慧貴妃奄奄一息地躺在床榻之上,整個承乾宮都被封鎖起來,只留下幾個出過天花的宮女太監伺候,較之從前的風光,此時太過慘淡了,高氏向來尊重我,見了我不由有些受寵若驚,忙著要起身給我行禮。
我連忙按住她道:「莫要起來了,帝后都想要來看你,無奈她們都沒有出過天花,萬一被傳染便是大事兒了。」我安慰道:「放寬心,太醫們一定會治好你的。」
慧貴妃氣若遊絲地道:「都說住在承乾宮的妃嬪,恩寵最多,命最薄,如今看來是對的,承受了皇上無以倫比的恩寵自然要承受這飛來橫禍的,皇上不要來的好,臣妾就是聽聞有個丫頭得了病,去看了一眼,倒是沒想到染上這個病了,若是皇上來看我惹上這個病了,可該如何是好?聽聞,聽聞染上了便沒得救了。」
天花這病的確是不好醫治的,我安慰道:「胡說什麼?誰說這病沒得治的,額娘小時候不就得過天花,此時不還好好的嗎?你可千萬要堅持下去,皇上這般疼愛你,你若是不在了,他會心疼的。」
「臣妾此生能夠得到皇上的喜愛已經十分高興了,可、可惜怕是看不到今年的楓葉紅了,臣妾此時最大的遺憾便是不能為皇上生個孩子,哪怕是公主也是好的,可、可臣妾這肚子竟然這般不爭氣,偏偏就是懷不上,純嬪比臣妾晚進府都已經生下了子嗣,臣、臣妾當真是個無能的。

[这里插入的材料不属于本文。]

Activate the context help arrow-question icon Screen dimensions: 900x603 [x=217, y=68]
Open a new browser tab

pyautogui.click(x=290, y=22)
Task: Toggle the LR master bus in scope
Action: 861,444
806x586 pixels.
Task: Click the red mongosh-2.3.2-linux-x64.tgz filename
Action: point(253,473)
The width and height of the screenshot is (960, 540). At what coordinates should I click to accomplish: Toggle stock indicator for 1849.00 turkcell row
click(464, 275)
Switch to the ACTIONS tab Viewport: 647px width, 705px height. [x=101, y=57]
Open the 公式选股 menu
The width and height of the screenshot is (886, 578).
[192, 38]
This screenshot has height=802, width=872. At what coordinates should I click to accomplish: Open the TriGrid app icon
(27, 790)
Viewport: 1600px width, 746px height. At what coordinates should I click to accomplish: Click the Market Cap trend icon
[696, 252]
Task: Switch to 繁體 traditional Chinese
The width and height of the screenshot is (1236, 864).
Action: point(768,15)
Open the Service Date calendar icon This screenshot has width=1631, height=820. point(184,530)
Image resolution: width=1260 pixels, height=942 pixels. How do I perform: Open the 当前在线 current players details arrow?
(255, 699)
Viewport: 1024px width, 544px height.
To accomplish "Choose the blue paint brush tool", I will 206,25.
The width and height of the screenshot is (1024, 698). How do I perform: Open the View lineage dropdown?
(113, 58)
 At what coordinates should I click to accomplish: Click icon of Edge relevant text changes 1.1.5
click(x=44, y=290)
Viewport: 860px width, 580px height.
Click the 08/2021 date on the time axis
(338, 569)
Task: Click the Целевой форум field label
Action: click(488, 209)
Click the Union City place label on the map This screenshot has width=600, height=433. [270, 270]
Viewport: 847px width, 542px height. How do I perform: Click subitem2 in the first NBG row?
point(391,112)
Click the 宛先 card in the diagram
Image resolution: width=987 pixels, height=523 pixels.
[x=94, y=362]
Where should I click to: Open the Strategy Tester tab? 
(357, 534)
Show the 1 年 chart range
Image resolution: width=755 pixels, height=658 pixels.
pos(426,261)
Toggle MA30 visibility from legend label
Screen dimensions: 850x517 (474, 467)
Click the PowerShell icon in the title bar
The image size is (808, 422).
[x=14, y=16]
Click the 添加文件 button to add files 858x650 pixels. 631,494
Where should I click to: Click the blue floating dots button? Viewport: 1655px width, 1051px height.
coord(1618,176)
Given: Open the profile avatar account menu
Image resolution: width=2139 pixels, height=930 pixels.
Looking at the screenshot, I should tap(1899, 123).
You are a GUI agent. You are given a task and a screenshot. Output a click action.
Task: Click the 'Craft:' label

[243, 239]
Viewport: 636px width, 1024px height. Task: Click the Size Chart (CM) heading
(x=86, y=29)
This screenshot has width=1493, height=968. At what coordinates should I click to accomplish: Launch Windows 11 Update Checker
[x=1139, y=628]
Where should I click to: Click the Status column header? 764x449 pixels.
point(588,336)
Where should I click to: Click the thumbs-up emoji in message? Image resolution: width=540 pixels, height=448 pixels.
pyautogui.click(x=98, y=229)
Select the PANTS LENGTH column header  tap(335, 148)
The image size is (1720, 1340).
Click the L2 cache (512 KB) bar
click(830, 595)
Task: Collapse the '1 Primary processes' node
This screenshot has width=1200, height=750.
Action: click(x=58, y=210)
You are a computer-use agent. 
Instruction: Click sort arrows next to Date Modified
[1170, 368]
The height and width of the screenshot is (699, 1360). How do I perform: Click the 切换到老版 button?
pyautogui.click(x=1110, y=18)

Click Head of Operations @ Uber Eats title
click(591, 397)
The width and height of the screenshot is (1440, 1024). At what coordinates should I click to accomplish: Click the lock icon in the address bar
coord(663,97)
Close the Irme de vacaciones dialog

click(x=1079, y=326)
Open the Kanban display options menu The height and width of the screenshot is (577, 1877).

」
我特別地能夠理解她,當年我又何嘗不是這般心境呢?人人都能夠生孩子,卻偏生我是不能?明明皇上恩寵最多,卻偏偏懷不上,卻依舊安慰她道:「這兒女得看緣分的,嫻妃比你還要進府早,不也沒得子嗣嗎?等著機緣來了,兒女自然就來了,你好好養病,此後有的是機會。」